**EXERCISE REQUIREMENTS:** All lines from the one containing "Given: Select the" through the last line of the listing below are to be copied exactly. Exclude the pictures.

EXTRACTED MATERIAL START

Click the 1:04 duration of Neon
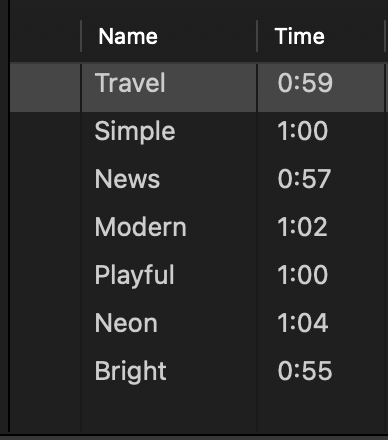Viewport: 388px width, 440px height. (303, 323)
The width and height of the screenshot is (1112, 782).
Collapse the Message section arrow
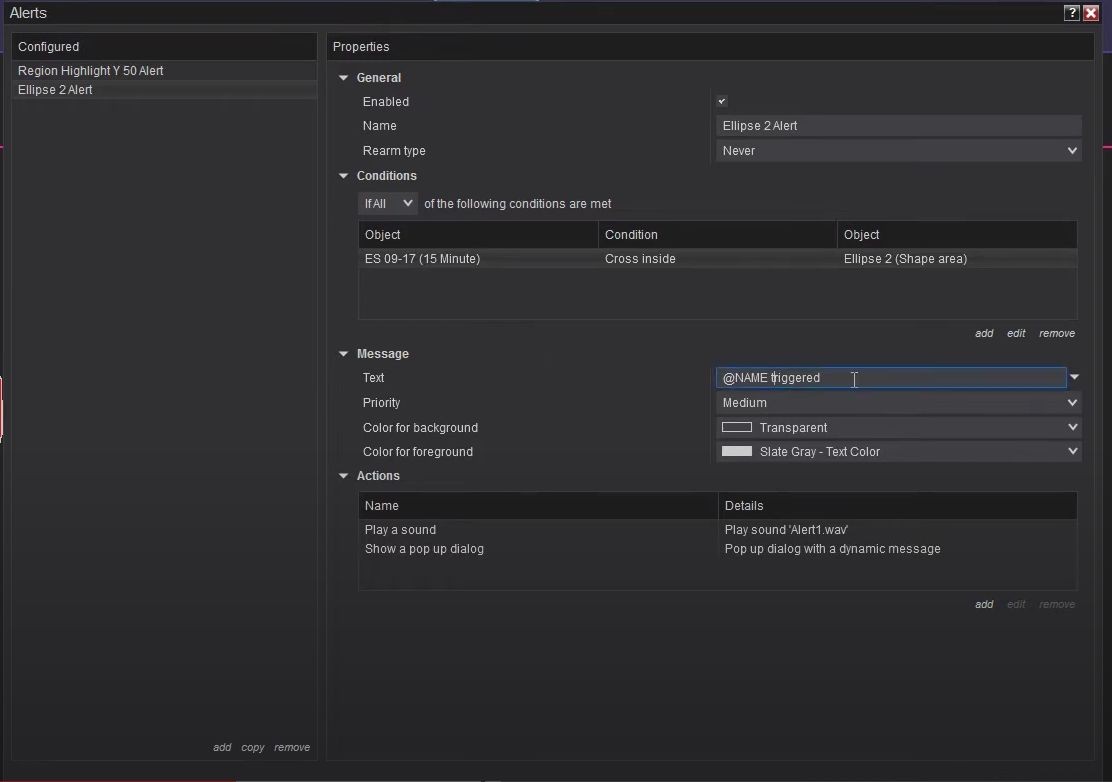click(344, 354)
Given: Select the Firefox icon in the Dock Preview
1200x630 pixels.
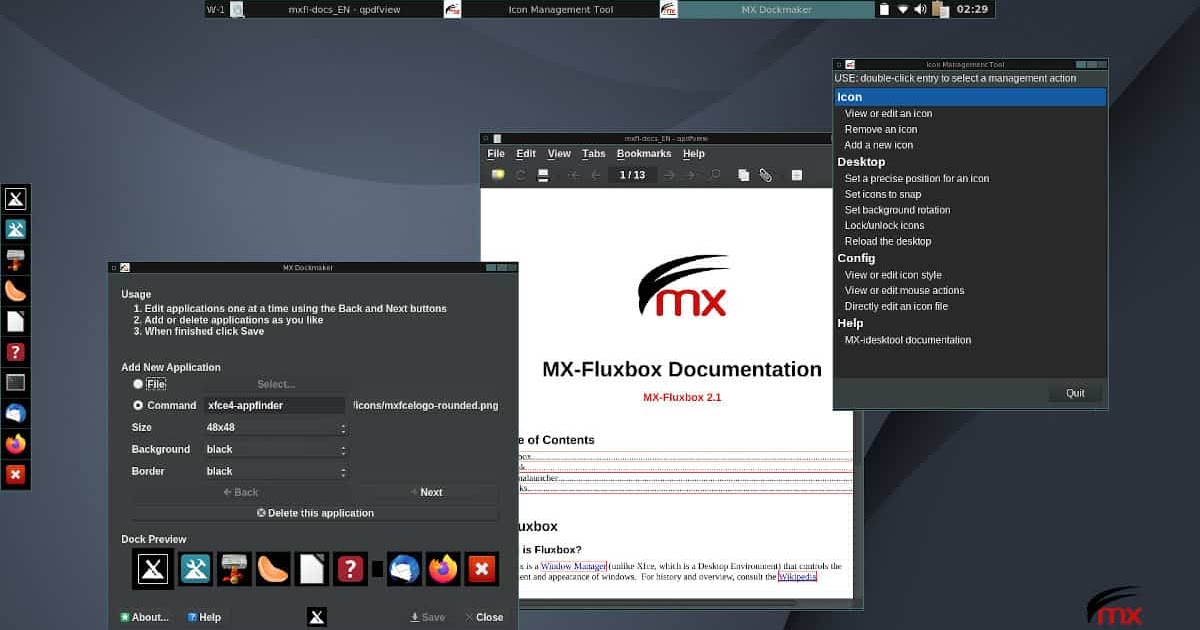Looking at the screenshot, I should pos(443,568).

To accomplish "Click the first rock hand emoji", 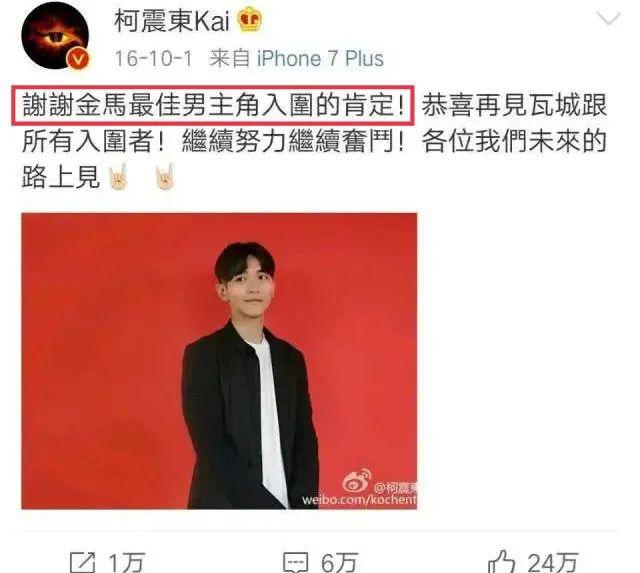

EXTRACTED MATERIAL END

**REPLY TO THE EXERCISE:**
Given: Select the Firefox icon in the Dock Preview
1200x630 pixels.
Looking at the screenshot, I should pos(443,568).

To accomplish "Click the first rock hand emoji", 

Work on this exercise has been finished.